Ils le sont mais du fait que le Japon se trouve en situation de déflation depuis trente ans, ces salaires n’ont pas été revalorisés. L’ensemble des salaires a toujours été considéré comme relativement bas, même si dans les années 1960-70-80 les salaires ont d’une façon générale connu des augmentations. Mais il est vrai que depuis les années 1990 où le Japon connaît une économie déflationniste, les salaires n’ont plus augmenté. C’est notamment le cas des cols blancs qui sont placés en situation d’encadrement.

 

La catégorie de cadre n’existe pas à proprement dit au Japon. En revanche les positions intermédiaires sont extrêmement nombreuses. Les employés concernés démarrent à des niveaux de salaire assez bas qui sont par la suite revalorisés, sur une base annuelle mais qui se traduit dans les faits par une baisse de revenus. Ces personnes-là n’ont alors d’autres choix que de faire des heures supplémentaires pour compenser ce manque à gagner.

Documents fournis:
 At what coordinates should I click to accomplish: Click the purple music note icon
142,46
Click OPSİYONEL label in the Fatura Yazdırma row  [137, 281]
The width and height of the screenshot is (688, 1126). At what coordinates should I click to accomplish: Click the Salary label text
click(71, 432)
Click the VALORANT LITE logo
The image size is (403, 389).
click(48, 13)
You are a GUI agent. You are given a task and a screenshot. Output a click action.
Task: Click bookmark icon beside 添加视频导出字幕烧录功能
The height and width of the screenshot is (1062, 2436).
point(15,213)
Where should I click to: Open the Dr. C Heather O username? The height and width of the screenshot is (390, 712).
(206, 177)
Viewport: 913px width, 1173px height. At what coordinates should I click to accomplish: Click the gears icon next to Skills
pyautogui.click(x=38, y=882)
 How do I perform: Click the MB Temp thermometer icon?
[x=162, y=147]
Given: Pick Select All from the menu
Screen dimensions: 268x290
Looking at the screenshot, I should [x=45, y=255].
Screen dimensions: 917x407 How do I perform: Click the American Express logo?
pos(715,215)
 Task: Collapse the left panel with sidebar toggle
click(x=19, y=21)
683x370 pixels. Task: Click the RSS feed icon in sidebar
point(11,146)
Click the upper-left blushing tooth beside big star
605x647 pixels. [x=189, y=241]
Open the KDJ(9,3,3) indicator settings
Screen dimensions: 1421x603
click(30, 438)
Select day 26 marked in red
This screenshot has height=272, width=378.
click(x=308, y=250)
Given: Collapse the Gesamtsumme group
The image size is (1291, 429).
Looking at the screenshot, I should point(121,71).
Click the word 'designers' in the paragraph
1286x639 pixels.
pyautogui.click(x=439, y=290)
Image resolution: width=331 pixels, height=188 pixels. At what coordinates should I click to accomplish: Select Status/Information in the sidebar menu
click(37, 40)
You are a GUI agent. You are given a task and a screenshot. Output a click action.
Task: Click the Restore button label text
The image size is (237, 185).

Consigne: Recopiez le passage du texte sur les salaires au Japon qui commence à « La catégorie de » et se termine à « manque à gagner. ». Seul le texte sur les salaires au Japon doit servir de référence.

Corrigé:
La catégorie de cadre n’existe pas à proprement dit au Japon. En revanche les positions intermédiaires sont extrêmement nombreuses. Les employés concernés démarrent à des niveaux de salaire assez bas qui sont par la suite revalorisés, sur une base annuelle mais qui se traduit dans les faits par une baisse de revenus. Ces personnes-là n’ont alors d’autres choix que de faire des heures supplémentaires pour compenser ce manque à gagner.